Tripoli (Agenzia Fide) - Fame, malattie (in particolare il coronavirus), violenza: la situazione dei migranti in Libia è sempre più difficile. "Gli africani sono nel terrore" osserva a Fides Mussie Zerai, sacerdote dell’eparchia di Asmara, sempre attento ai temi dell’immigrazione. "Non hanno alcuna certezza. Chi vive in uno dei 22 campi profughi gestiti dal governo di Tripoli non sa più a chi fare riferimento: i comandanti sono spesso collusi con i trafficanti, i politici sono assenti, i militari sono violenti". Nei centri della Tripolitania i detenuti sono circa cinquemila. Sono eritrei, etiopi, somali, sudanesi. Altri campi sono presenti in Cirenaica. Molti sono anche i centri illegali gestiti direttamente dalle milizie. Sono pieni di gente che fugge dalla miseria e cerca un futuro migliore in Europa.

┄┄┄┄┄┄

Prosegui il testo sulla condizione dei migranti in Libia, riprendendo subito dopo la sua ultima frase.

┄┄┄┄┄┄

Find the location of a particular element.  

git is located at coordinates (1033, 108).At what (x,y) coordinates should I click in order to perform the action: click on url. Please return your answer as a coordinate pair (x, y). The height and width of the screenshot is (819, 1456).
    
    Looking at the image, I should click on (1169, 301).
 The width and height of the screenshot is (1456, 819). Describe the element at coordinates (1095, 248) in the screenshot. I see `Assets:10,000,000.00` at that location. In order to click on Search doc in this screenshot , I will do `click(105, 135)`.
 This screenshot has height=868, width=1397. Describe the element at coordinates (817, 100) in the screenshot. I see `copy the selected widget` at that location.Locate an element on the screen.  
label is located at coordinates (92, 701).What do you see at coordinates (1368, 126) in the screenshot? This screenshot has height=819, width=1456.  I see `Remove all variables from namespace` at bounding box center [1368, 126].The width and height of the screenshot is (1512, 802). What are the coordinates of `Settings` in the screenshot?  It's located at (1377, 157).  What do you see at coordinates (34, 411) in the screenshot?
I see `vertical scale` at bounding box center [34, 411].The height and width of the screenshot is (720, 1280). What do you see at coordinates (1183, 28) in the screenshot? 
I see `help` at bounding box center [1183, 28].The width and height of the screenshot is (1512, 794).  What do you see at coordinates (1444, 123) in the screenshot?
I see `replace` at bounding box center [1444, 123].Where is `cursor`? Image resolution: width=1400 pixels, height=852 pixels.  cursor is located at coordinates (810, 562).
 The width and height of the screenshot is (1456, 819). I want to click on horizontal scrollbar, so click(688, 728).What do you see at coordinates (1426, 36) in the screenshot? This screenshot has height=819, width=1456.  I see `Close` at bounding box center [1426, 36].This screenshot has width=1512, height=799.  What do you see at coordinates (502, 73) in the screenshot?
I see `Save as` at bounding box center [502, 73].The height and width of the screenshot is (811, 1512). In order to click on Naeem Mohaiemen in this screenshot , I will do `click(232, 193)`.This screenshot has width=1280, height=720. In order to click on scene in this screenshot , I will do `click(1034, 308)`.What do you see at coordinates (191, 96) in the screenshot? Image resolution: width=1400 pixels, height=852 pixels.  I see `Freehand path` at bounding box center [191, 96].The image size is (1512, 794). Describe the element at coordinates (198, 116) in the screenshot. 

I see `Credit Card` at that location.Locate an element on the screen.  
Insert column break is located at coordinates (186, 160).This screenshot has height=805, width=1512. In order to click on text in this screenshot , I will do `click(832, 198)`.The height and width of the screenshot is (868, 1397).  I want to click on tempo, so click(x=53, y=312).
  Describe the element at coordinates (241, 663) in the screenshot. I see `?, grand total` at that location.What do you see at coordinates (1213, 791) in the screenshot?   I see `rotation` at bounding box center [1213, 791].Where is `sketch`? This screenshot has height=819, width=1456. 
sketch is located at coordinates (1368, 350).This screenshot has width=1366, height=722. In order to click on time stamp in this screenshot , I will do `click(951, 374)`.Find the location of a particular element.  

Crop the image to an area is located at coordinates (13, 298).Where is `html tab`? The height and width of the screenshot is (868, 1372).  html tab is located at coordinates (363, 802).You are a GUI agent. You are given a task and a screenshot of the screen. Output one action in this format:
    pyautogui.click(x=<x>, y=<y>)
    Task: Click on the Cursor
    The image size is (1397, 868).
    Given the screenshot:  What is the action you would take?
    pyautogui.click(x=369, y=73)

┄┄┄┄┄┄

[Risposta al compito]
Molti si sono trovati intrappolati in Libia dove da mesi infuria la guerra civile tra le milizie che obbediscono al governo di accordo nazionale, guidato dal Fayez al-Serraj (di base a Tripoli), e le forze del generale Khalifa Haftar (a Bengasi). Negli ultimi mesi, lo scontro, soprattutto alle porte di Tripoli, è stato durissimo. E si è acuito con l’ingresso di attori internazionali: la Turchia, a fianco di al-Sarraj; la Russia, gli Emirati arabi uniti e l’Egitto, a sostegno di Haftar. In campo sono state testate armi nuove e micidiali come i droni kamikaze utilizzati dalle milizie della Tripolitania per fermare l’avanzata delle forze della Cirenaica. E, nonostante una nota dell’Unsmil (la missione Onu in Libia) abbia annunciato la ripresa tra le parti per giungere a un cessate-il-fuoco, sul terreno si combatte ancora.
"I combattimenti - continua abba Mussie - impediscono anche i controlli da parte delle Nazioni Unite. Come comunità di eritrei abbiamo chiesto all’Unhcr (agenzia Onu per i rifugiati) di verificare le condizioni dei migranti in alcuni campi. I funzionari del Palazzo di Vetro non sono riusciti né a raggiungere né a entrare in nessuno dei centri. E noi non sappiamo bene che cosa accada in queste strutture".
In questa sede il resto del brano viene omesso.